5. Latent Dirichlet Allocation
The purpose of this notebook is to demonstrate how to simulate data appropriate for use with Latent Dirichlet Allocation (LDA) to learn topics. There are a lot of moving parts involved with LDA, and it makes very strong assumptions about how word, topics and documents are distributed. In a nutshell, the distributions are all based on the Dirichlet-Multinomial distribution, and so if you understand that compound distribution, you will have an easier time understanding how to sample the topics (from the document) and the words (from the topic). At any rate, the Wikipedia site does a good enough job to enumerate the moving parts; here they are for completeness.
\(K\) is the number of topics
\(N\) is the number of words in a document; sometimes also denoted as \(V\); when the number of words vary from document to document, then \(N_d\) is the number of words for the \(d\) document; here we assume \(N\), \(V\) and \(N_d\) are all the same
\(M\) is the number of documents
\(\alpha\) is a vector of length \(K\) on the priors of the \(K\) topics; these alpha are
sparse
(less than 1)\(\beta\) is a vector of length \(N\) on the priors of the \(N\) words; typically these are
symmetric
(all set to the same value e.g. 0.001)\(\theta\) is the \(M\) by \(K\) matrix of document-topic (documents to topics) where each element is \(P(K=k|D=d)\)

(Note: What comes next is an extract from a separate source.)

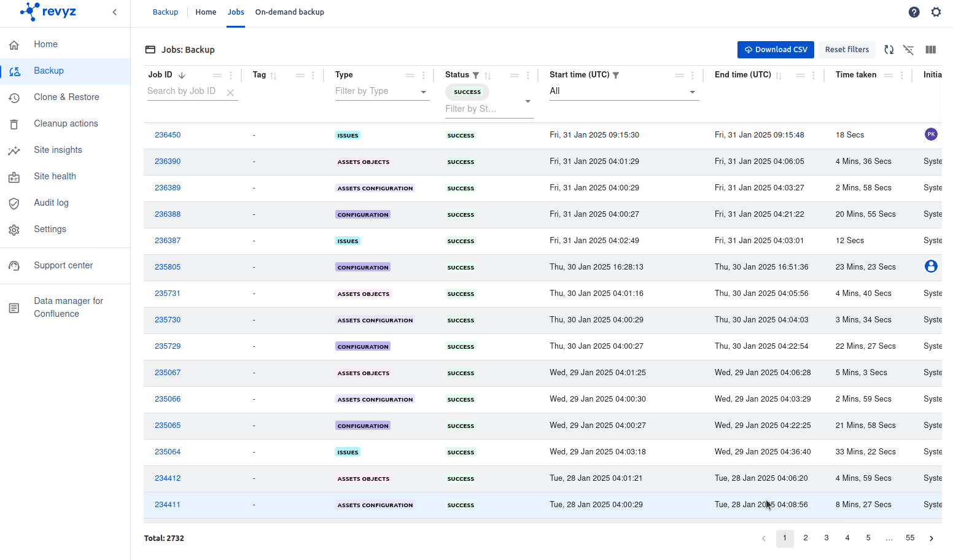Open job 236390 link
953x560 pixels.
coord(168,161)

\(\varphi\) is the \(K\) by \(V\) matrix of topic-word (topics to words) where each element is \(P(W=w|K=k)\)
The Wikipedia article states the sampling as follows.

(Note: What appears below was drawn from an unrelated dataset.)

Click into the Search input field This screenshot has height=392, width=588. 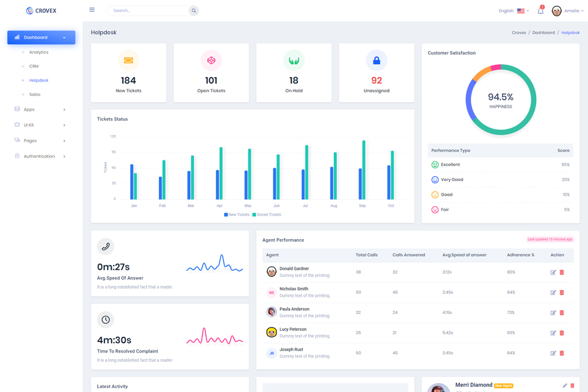coord(148,11)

\(\begin{align} \boldsymbol\varphi_{k=1 \dots K} &\sim \operatorname{Dirichlet}_V(\boldsymbol\beta) \\ \boldsymbol\theta_{d=1 \dots M} &\sim \operatorname{Dirichlet}_K(\boldsymbol\alpha) \\ z_{d=1 \dots M,w=1 \dots N_d} &\sim \operatorname{Categorical}_K(\boldsymbol\theta_d) \\ w_{d=1 \dots M,w=1 \dots N_d} &\sim \operatorname{Categorical}_V(\boldsymbol\varphi_{z_{dw}}) \end{align}\)
Note the following.
\(z_{dw} \in [1 \ldots K]\) (\(z_{dw}\) is an integer between 1 and \(K\)) and serves as a pointer back to \(\varphi_k\) (the k-th row in \(\varphi\) that you will use as priors to sample the words)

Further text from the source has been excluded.